While trying to leave Texas, Vargas was detained for eight hours by border security.
“I was put in the same detention center with the same kids I went out there to document,” Vargas said. “I don’t think you needed language to look at their faces and see how lost and confused they were.”
He was released, because he was deemed low priority and not a security threat. But the detention did result in Vargas receiving his first document from the U.S.: “a warrant of arrest for being an alien,” he said.

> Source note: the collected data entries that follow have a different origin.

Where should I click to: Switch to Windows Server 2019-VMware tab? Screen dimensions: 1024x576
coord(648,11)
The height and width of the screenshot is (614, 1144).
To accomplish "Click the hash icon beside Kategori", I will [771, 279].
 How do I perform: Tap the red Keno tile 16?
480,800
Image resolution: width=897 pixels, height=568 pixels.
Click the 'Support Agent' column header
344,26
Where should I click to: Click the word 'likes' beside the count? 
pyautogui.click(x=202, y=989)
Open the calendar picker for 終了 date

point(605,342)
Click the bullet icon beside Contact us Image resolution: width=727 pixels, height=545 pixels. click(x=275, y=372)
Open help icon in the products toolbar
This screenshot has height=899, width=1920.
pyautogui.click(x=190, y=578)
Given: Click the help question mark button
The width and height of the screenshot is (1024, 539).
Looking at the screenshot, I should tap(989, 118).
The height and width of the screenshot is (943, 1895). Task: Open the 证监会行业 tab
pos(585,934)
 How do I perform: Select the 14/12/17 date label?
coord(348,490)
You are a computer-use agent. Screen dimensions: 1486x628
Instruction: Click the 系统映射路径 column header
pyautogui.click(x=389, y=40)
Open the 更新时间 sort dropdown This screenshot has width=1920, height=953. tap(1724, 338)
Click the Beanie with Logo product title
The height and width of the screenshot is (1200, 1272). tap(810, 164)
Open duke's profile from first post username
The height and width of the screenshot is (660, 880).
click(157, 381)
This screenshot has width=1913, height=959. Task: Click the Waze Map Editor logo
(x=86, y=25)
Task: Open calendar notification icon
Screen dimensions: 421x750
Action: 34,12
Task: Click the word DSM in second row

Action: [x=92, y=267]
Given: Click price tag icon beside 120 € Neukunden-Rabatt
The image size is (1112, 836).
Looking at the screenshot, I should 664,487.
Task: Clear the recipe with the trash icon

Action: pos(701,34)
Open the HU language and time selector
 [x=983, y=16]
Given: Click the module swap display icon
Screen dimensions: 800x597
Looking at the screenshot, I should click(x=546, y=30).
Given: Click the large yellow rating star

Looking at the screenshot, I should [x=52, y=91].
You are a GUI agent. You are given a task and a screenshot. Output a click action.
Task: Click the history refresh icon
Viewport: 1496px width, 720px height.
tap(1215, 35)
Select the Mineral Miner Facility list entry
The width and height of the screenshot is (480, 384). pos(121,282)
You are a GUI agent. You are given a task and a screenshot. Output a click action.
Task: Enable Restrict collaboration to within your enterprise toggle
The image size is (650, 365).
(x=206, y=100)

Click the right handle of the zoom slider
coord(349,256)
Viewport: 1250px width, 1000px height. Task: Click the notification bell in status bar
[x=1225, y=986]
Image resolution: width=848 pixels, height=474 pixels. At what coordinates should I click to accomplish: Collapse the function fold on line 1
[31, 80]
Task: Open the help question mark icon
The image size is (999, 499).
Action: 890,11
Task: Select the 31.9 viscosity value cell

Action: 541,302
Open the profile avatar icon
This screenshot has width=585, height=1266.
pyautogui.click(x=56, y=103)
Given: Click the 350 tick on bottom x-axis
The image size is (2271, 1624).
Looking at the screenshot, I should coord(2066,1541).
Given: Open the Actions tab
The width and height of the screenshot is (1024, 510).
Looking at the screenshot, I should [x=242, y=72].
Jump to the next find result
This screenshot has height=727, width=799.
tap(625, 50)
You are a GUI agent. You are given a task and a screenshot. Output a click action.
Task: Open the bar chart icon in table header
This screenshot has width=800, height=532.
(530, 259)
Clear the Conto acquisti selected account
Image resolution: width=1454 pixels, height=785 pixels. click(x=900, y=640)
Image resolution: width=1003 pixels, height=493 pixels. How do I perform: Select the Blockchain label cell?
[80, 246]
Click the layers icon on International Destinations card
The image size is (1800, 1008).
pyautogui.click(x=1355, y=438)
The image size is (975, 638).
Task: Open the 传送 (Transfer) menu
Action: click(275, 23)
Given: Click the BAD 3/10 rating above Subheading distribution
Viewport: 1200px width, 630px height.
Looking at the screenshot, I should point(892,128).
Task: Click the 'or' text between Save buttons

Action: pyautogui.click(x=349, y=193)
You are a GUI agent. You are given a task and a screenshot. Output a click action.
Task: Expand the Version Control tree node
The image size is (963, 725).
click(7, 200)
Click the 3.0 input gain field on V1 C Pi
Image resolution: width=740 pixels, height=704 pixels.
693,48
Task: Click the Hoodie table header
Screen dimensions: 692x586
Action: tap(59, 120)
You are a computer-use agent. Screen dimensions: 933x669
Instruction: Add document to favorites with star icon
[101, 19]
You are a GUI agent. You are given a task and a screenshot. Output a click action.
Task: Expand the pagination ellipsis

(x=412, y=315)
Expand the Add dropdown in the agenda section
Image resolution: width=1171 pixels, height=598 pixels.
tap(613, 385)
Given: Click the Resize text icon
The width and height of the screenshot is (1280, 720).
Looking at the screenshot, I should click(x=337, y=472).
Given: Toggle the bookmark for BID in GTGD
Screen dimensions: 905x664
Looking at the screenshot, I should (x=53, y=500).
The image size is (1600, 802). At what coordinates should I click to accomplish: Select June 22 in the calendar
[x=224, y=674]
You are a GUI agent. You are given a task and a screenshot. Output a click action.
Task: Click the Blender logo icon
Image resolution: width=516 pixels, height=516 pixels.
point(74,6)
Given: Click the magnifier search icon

Vargas founded Define American, a media and culture campaign to shift the conversation about immigration beyond politics. Its aim is to tell the individual stories of undocumented immigrants, which are lost amid the immigration reform discussion, he said.
“So the question is, how do you define America? And what do you want to do to us?” He asked. “We can’t all mow your lawns and babysit your kids and serve you drinks.”
Vargas followed his talk with a question and answer session.
Cora Henry, a journalism graduate student, asked how he decides how much emotion to put into a story and whether that differs depending on if he is the subject or not.
“The hardest stories we tell are the ones about ourselves,” Vargas said, adding that he worried his documentary would come across as self-centered. “But writing and filming are two very different things.”
For example, writing about his mixed emotions about his mother would be very different from watching the scenes in Documented where he breaks down when Skyping with her.
Lucas Corley, a sophomore studying sport communication at the School of Public Health, asked how Vargas thinks the future flow of immigrants should be regulated.
“Has humanity ever built a border that could withstand human will?” Vargas responded. ”Every country has right to define and determine what its borders are. We should have an efficient legal process so people can come here legally.”
Vargas has another documentary in the works that will explore “What is White?”
“I am what I’ve always been, a storyteller,” Vargas said. “I’m just trying to be as creatively disruptive as I can.”
The Speaker Series brings top media professionals to campus for lectures that are free and open to the public and for small group events with Media School students.
Earlier in the day, Vargas had breakfast with students at the Hutton Honors College, then visited a telecommunications class in the afternoon. He also was a guest on the WFIU radio interview show, Profiles, which will air later this fall.
The Media School Speaker Series continues:
- 7 p.m. Oct. 23: New Yorker investigative journalist and author Katherine Boo, Alumni Hall in the Indiana Memorial Union.
- 7 p.m. Nov. 18: Filmmaker Carolyn Jones of The American Nurse Project, Buskirk-Chumley Theater, 114 E. Kirkwood Ave. The American Nurse will be shown at 5:15 p.m.